Diseases of childhood offer unique insights into human biology because many medical problems that occur early in life result either from genetic predisposition or infectious diseases. That was part of what attracted me to pediatrics to begin with. It means that we have a better chance of understanding how diseases originate and better tools for developing potent therapies. Because research has been a big part of who we are for decades, Boston Children’s is a powerhouse for fundamental research and its translation, and a prime setting for clinical trials. We can do a lot on our own, but MIT’s strengths complement ours beautifully, and we can do so much more together.

What opportunities do you see on the horizon for more partnerships between HEALS and hospitals?

I think the key will be the people involved. Getting people with different perspectives, different training, different interests together in new ways, to do what MIT does so well – to go after the tough, important problems. Boston Children’s is pretty good at that too – both clinically and in our labs – and we make great partners.
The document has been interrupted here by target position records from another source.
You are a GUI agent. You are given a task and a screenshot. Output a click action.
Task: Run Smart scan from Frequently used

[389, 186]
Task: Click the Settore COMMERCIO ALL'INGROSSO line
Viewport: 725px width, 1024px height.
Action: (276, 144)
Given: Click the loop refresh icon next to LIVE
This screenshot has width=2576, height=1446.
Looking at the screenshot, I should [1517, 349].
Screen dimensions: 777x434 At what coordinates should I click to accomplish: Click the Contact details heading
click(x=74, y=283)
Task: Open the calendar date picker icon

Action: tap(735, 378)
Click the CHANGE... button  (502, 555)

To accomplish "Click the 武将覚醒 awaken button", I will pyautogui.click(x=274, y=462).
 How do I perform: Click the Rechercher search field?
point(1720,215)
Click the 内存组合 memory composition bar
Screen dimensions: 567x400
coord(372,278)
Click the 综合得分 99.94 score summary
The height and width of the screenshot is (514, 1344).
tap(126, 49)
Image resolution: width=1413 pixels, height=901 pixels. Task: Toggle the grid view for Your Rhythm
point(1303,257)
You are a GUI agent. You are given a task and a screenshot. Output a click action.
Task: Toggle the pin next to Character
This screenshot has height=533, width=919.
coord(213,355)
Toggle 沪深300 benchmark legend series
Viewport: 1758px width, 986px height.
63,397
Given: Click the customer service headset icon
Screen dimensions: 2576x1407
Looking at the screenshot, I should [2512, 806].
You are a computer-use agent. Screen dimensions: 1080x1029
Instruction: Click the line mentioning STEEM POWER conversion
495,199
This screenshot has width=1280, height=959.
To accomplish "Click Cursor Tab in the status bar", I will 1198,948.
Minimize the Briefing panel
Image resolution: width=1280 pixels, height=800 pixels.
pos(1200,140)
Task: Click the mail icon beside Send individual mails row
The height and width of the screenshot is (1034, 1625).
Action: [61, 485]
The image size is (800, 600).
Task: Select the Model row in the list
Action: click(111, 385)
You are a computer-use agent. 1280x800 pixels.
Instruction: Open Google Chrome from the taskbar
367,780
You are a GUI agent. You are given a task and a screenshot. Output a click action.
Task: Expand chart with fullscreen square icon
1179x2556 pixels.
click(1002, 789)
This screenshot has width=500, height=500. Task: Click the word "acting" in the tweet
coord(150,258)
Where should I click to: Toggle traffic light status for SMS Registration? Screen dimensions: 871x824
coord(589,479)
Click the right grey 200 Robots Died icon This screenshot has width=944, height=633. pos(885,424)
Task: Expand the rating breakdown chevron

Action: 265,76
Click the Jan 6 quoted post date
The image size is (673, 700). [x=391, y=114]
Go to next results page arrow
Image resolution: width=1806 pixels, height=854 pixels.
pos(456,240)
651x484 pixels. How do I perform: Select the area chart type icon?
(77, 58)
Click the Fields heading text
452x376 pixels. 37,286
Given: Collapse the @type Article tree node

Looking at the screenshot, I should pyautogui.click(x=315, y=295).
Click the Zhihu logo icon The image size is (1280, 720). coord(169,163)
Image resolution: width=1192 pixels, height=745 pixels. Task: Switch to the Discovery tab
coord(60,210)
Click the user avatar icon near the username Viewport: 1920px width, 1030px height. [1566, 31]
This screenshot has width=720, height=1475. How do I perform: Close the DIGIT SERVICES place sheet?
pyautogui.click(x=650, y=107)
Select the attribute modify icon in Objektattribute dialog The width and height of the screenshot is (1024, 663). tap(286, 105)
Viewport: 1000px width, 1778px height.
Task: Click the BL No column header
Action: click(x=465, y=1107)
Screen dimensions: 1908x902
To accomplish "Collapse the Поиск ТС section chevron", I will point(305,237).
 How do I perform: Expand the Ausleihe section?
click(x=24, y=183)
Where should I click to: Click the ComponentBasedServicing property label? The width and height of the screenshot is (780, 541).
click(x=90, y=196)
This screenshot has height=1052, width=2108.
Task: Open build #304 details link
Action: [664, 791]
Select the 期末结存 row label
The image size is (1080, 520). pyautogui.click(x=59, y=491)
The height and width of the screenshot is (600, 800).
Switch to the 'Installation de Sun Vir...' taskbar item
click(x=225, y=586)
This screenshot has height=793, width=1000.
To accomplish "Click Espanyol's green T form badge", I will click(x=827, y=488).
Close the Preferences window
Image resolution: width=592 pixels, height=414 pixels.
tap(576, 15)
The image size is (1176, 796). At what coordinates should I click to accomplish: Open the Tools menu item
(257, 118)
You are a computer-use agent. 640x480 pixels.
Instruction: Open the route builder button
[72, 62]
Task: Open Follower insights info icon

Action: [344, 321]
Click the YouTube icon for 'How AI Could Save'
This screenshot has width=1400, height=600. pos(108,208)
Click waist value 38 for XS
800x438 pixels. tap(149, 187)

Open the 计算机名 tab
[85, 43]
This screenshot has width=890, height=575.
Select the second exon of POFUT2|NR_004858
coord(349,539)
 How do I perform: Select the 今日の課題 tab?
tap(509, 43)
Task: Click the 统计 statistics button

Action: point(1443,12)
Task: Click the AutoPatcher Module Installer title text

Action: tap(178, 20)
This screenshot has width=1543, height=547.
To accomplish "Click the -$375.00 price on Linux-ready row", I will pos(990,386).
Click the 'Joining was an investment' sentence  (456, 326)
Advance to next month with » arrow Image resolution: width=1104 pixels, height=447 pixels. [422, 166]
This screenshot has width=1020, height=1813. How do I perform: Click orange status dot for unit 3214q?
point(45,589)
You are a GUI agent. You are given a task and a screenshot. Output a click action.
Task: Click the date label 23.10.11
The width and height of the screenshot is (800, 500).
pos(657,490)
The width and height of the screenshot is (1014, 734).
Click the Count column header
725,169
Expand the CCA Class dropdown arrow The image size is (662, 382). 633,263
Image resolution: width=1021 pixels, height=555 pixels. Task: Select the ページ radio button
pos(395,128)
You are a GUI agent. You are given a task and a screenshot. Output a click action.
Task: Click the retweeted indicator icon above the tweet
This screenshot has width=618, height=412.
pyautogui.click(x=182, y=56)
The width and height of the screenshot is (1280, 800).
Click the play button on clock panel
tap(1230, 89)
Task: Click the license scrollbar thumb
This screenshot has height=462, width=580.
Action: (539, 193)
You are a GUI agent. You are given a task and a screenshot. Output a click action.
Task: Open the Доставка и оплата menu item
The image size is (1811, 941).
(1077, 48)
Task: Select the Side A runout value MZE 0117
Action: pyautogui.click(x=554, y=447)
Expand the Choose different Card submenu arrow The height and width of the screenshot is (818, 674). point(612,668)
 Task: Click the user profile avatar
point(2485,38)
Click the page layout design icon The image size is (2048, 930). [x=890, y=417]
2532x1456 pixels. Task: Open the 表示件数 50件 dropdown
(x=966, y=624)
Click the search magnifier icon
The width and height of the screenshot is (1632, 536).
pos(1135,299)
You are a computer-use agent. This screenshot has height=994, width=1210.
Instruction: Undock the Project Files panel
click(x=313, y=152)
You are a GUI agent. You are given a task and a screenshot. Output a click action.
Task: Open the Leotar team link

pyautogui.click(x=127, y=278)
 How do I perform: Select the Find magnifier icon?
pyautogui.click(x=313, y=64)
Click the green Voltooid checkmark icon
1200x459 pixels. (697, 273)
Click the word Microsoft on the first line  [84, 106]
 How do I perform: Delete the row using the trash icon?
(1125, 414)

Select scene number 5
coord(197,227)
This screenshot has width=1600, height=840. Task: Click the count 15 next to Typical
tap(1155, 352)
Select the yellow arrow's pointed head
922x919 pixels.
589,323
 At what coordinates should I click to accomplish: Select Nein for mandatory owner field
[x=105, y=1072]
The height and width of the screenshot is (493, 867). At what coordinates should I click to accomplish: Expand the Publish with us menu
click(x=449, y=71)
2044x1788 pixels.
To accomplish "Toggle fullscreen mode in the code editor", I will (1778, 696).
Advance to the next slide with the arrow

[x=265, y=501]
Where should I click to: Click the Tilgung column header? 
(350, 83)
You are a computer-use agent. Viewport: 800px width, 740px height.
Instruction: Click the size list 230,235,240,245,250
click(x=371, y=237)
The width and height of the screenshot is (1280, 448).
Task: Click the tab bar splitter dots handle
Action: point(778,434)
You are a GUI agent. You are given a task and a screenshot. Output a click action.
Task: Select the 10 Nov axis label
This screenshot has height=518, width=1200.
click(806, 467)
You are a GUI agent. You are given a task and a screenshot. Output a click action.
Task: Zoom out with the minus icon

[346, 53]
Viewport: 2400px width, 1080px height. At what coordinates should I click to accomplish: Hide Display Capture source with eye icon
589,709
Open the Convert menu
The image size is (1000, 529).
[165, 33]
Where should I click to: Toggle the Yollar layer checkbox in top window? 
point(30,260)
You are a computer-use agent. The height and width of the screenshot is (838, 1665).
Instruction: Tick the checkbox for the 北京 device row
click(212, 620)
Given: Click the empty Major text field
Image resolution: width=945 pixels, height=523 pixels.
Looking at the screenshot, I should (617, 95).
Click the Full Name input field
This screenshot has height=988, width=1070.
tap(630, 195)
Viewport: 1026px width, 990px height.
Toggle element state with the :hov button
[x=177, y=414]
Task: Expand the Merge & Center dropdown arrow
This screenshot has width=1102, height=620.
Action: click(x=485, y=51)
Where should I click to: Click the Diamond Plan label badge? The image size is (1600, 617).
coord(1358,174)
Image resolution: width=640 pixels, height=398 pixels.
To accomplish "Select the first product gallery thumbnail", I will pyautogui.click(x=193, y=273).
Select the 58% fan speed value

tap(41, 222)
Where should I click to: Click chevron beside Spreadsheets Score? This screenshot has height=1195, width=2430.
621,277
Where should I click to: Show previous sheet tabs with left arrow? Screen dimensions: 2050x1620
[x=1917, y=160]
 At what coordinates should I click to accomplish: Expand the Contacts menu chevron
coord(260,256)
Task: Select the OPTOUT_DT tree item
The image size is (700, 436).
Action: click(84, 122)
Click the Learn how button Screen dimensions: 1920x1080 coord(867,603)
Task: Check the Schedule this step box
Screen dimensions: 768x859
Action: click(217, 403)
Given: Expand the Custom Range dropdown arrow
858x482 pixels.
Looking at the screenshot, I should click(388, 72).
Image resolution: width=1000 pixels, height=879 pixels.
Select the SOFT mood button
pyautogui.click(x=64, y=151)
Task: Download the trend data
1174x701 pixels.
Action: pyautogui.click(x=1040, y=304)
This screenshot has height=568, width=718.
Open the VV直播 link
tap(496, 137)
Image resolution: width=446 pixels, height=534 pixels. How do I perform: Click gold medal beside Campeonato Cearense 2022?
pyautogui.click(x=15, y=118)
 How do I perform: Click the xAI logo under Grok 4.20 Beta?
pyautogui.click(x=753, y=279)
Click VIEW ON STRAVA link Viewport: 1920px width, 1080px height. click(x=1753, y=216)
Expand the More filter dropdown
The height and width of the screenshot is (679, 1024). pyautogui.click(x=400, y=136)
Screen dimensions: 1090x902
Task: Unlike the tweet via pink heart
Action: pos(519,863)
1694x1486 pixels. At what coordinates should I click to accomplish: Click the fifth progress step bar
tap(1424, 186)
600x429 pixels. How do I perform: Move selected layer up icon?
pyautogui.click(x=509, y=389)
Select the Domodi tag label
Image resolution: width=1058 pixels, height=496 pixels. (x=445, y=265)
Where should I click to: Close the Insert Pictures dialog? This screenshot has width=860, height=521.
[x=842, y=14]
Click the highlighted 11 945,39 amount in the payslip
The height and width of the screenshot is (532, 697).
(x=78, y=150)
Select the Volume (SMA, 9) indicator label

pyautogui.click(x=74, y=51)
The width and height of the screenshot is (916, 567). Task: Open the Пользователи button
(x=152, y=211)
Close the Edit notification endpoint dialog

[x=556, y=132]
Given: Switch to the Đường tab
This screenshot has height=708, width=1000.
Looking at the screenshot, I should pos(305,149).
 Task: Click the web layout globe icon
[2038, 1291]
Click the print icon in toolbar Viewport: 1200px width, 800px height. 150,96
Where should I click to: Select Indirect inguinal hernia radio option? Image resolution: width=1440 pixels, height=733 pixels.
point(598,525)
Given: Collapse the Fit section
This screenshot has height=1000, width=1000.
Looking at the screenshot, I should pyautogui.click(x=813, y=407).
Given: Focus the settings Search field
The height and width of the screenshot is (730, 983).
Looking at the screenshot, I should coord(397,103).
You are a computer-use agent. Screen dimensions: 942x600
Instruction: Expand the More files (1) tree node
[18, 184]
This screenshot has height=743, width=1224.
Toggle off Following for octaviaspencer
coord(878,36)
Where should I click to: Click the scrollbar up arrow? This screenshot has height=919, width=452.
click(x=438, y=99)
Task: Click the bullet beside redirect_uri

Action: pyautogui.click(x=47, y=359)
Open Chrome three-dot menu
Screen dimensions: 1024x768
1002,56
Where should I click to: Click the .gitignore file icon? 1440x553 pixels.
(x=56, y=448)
As a donor to the Department of Biology at MIT, what are your hopes for the future of scientific research and its impact on our world?

I’ve tended to give for two causes. First, because I benefitted from an emergency fund for graduate students when I was a student and needed money unexpectedly, I’ve repaid that fund many times over. And my other giving has almost always been unrestricted. As a long-time administrator, I know how valuable unrestricted gifts are for institutions and their departments, and I fully trust MIT to use my money wisely, for worthwhile purposes. That’s even more important right now, when there’s tremendous uncertainty about funding for biomedical research in the United States.